Macron's declaration, which recognizes that this was the result of a policy of repression and torture by the French government, marks a sea change. French Ambassador Xavier Driencourt in Algiers told the online paper TSA that: "The president has condemned the use of torture during the Algerian War of Independence, it's a considerable gesture to acknowledge the responsibility of the government of that time."
What's the story?
Let's leave the emotional factor to one side and face reality. Three-fourths of the population in Algeria was born after 1962 and don't know who Professor Maurice Audin was, besides the Algiers University square that bears his name, because of the selective history curriculum that is taught in the country is dictated by the Algerian regime.
Hence relations between France and Algeria have gotten tense, which is leading to troubled waters under Macron's bridge with Algiers, following the election of President Abdelmadjid Tebboune.
"I have come to know that Tebboune won the Algerian presidential election in the first round, and I hope authorities can engage in a real dialogue with the protesting population," he told the press.
It's an unusual comment from a French president towards an Algerian counterpart, since, traditionally, France is the first country on the planet to congratulate any newly "elected" Algerian president, even before the official announcement of their election.
Algeria's Tebboune, however, did not waste time in responding to the French president's statement. When asked by reporters in Algiers about Macron's comment on his election, he said: "I have no comment. He [Macron] is free to market the goods he wants in his country; I only recognize the Algerian people."
"We have a completely new situation in Algeria, which will undoubtedly initiate significant developments in the country," declared French Foreign Minister Jean Yves Le Drian in reference to Tebboune's recent election. "New perspectives are opening up in the relations between France and Algeria.

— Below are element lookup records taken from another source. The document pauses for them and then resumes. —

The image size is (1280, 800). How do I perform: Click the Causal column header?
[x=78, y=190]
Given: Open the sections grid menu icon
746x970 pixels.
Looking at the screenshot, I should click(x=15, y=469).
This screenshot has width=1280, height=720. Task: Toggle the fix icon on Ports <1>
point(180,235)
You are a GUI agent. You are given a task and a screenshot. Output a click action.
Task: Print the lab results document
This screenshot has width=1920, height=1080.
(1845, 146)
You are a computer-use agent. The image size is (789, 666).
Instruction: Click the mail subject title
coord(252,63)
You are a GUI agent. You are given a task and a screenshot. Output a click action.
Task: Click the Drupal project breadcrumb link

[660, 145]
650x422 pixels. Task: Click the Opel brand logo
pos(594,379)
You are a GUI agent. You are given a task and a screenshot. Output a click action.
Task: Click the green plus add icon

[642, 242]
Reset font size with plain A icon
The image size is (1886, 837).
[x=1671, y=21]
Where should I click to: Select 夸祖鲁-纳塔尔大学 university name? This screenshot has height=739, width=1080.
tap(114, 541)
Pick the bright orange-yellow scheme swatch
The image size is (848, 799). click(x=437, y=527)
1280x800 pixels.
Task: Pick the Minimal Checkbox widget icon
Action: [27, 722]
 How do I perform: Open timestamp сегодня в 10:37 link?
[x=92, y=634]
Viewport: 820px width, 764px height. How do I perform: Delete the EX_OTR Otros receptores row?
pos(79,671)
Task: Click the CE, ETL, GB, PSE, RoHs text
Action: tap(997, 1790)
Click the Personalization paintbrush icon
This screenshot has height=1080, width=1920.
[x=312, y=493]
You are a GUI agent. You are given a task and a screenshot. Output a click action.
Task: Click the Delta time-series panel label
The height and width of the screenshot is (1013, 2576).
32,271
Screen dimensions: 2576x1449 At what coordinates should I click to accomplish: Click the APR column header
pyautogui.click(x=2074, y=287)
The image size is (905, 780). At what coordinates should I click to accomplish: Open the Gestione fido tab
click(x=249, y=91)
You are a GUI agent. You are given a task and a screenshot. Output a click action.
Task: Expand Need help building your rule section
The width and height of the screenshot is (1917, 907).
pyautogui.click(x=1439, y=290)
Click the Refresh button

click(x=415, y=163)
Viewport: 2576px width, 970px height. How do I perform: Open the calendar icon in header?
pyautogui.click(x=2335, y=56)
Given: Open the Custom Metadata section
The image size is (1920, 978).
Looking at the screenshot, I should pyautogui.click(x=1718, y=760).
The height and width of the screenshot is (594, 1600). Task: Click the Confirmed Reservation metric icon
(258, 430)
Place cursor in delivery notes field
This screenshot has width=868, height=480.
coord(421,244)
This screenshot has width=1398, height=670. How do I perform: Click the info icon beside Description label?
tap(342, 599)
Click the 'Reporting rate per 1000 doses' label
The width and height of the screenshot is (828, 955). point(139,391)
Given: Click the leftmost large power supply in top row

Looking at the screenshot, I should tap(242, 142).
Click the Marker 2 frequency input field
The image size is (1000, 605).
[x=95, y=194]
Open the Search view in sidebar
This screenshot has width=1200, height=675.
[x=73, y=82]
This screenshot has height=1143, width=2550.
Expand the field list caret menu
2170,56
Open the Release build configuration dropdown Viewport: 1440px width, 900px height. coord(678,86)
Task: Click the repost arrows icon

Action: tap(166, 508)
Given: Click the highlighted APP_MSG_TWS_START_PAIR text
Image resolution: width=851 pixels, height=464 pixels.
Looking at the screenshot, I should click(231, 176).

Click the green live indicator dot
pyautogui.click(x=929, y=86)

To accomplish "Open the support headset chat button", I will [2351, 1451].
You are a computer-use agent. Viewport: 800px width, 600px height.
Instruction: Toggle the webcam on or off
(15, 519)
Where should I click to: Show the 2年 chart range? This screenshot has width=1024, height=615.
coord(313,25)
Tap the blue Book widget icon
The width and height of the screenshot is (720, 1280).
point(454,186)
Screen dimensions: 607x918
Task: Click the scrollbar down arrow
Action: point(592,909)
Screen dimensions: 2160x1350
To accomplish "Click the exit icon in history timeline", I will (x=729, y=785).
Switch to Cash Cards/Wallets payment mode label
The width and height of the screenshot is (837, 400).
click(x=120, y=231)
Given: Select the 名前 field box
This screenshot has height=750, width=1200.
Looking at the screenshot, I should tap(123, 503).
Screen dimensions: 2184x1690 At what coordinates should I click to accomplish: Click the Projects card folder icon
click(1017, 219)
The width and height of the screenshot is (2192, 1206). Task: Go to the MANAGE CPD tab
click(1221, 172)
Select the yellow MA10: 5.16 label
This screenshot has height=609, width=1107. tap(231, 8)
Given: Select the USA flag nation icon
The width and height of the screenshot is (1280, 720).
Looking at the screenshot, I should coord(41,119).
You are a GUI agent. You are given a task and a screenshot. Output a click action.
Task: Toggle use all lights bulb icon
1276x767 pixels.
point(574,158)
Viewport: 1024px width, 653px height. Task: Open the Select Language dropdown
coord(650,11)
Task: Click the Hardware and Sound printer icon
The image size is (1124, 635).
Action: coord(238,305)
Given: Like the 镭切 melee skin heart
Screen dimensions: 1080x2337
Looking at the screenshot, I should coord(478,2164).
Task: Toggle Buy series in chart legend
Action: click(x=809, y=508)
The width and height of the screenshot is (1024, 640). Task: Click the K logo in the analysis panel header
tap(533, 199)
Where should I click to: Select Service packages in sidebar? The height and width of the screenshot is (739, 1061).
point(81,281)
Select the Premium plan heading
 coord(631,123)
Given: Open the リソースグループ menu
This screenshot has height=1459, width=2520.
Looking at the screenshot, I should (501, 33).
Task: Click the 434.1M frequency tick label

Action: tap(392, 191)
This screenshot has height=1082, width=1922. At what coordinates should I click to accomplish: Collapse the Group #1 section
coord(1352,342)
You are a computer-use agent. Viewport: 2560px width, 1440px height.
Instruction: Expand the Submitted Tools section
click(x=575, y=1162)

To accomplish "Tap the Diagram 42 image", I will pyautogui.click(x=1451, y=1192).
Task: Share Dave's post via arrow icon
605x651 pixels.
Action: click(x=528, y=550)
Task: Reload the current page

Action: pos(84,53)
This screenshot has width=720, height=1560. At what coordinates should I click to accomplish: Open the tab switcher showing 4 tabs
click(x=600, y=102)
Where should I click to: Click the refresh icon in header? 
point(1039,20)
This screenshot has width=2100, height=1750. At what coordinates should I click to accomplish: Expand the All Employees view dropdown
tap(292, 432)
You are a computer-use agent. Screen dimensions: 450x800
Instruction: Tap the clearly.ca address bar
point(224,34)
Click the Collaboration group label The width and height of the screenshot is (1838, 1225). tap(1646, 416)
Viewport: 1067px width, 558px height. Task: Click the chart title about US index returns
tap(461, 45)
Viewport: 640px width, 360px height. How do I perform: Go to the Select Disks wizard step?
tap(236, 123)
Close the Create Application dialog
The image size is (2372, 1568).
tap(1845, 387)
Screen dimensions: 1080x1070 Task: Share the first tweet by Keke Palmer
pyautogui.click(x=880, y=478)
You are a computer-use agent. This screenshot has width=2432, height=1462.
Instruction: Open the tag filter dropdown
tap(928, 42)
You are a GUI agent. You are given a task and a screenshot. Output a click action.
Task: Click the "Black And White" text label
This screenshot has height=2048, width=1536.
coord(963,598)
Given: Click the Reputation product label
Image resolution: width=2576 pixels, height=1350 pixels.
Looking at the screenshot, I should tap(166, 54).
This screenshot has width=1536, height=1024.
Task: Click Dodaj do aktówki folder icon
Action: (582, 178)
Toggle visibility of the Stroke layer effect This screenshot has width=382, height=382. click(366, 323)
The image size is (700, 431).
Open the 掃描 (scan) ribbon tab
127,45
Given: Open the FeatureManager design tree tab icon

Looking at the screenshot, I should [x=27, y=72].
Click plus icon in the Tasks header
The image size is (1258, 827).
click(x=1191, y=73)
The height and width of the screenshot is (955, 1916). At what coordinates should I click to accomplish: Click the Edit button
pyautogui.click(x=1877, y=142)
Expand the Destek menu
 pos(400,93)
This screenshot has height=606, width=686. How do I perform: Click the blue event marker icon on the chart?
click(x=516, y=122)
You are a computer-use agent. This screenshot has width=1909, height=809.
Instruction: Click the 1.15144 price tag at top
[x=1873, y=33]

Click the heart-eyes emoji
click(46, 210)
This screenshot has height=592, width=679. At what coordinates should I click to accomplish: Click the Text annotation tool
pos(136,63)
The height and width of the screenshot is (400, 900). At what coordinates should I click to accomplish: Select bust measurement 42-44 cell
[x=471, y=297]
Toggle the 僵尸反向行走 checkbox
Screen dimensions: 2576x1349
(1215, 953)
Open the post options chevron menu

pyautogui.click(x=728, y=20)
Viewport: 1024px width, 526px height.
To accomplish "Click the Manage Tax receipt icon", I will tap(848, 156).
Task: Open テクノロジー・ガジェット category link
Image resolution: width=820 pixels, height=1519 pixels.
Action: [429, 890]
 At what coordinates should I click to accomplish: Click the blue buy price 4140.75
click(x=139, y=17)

If our shared memory can be part of this new whole, it would be very good news for everyone," he said.
So what went wrong? The Algerian Hirak protest movement has ultimately changed the dynamic and trajectory of relations between Paris and Algiers.
This change has brought an end to the "velvet" relations between Paris and Algiers thanks to a purge operation headed by the military against the former president's oligarch friends with close ties with the French president. These include Issad Rabrab, the Algerian billionaire and CEO of the Cevital group, who was released from al-Harrach jail last month, after being detained for six months. He was among tMacron's campaign donors, a similar relation he shared with Ali Haddad, former boss chief of the "Bosses" who is now jailed.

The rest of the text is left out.